In this new book, Geoffrey Mark Hahneman challenges the traditional second-century dating of the Muratorian Fragment, presenting a sustained and detailed argument that it was actually written in the fourth century, around 375. His persuasive argument is methodologically sound, and his examination of the relevant evidence is meticulous.
Hahneman makes his case in four broad strokes. First, he scrutinizes the argument for the traditional second-century dating of the fragment and shows it to be unsupported by a critical assessment of the evidence. Second, he argues that the content of the fragment points to a fourth-century date. Third, he lays out what we know of the history of the Christian canon and demonstrates two things: the canon was not definitively established before the fourth century, and the contents and characteristics of the fragment match fourth-century developments, but are completely anomalous in the second century. Fourth, Hahneman surveys other extant New Testament lists, all from the fourth century, and shows that the Muratorian Fragment is perfectly at home among them.
Hahneman begins his discussion by distinguishing the concept of Scripture from the concept of canon: “Scripture” is religious literature that is appealed to for authority, while “canon” is a strictly defined collection of Scripture. He points out that many early Christian writers listed books they regarded as Scripture without defining a canon, that is, without claiming that only those books and none other are Scripture. The church used Scripture long before it had a canon. Hahneman describes the process of the canon’s formation in three stages: first, Christian writings came to be regarded as Scripture; 013second, groups of scriptural books were pulled into subcollections: the Gospels, the Pauline Epistles and the Catholic Epistles; third, lists of books in the New Testament (canons in the proper sense) were produced and accepted.
The first steps toward a canon were taken with the Gospels. In the second century, gospel harmonies were written that rearranged and edited different Gospels. This demonstrates that the Gospels were not yet regarded as Scripture—as unalterable and authoritative. Tatian’s Diatessaron, produced in about 170, added other documents to the four Gospels, showing that the four were not yet an exclusive set. Around 180, the heresy fighter Irenaeus became the first to assert that four and only four Gospels are Scripture; his belabored arguments reveal that he was introducing a new idea. The four-Gospel canon is widely attested in the early third century and was firmly established by the second half of that century.
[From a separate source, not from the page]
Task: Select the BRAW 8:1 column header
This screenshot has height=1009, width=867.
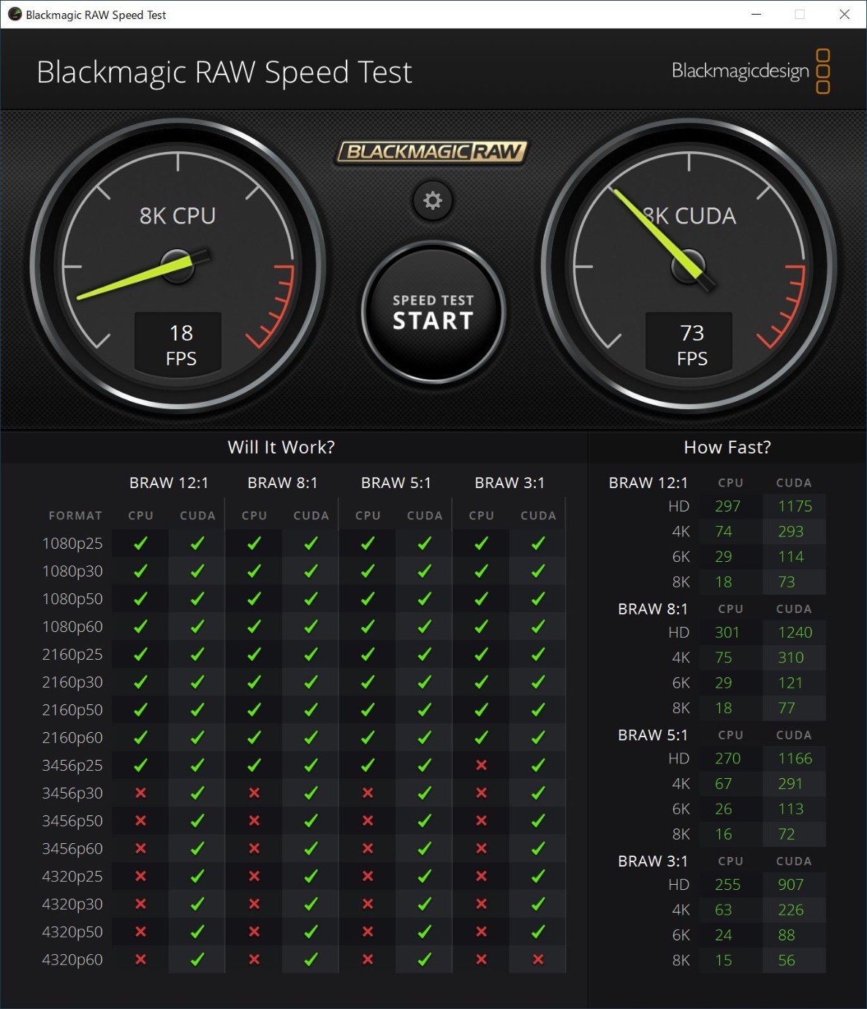Action: pos(282,483)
The four Gospels are the only books to be gathered into a closed subcollection prior to the fourth century. This demonstrates how anomalous the Muratorian Fragment would be if it dated to the second century, for it has not only a four-Gospel canon, but an entire New Testament canon.
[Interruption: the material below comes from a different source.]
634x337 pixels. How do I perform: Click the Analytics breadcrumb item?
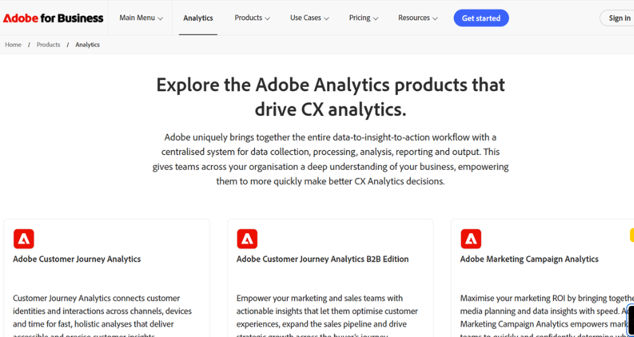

Turning to the New Testament letters, Hahneman finds that a collection of Paul’s letters to seven churches (the letters to Rome, Corinth, Galatia, Ephesus, Philippi, Colossae and Thessalonica) seems to have been known and accepted toward the end of the second century, and that a core of the Catholic Epistles (1 Peter and 1 John) might have been accepted in the early third century. This was not yet a canon, however, for, apart from the four Gospels, there is no evidence that Christians even had the idea of a closed collection of Scripture, a list to which nothing can be added and from which nothing can be subtracted, before the fourth century.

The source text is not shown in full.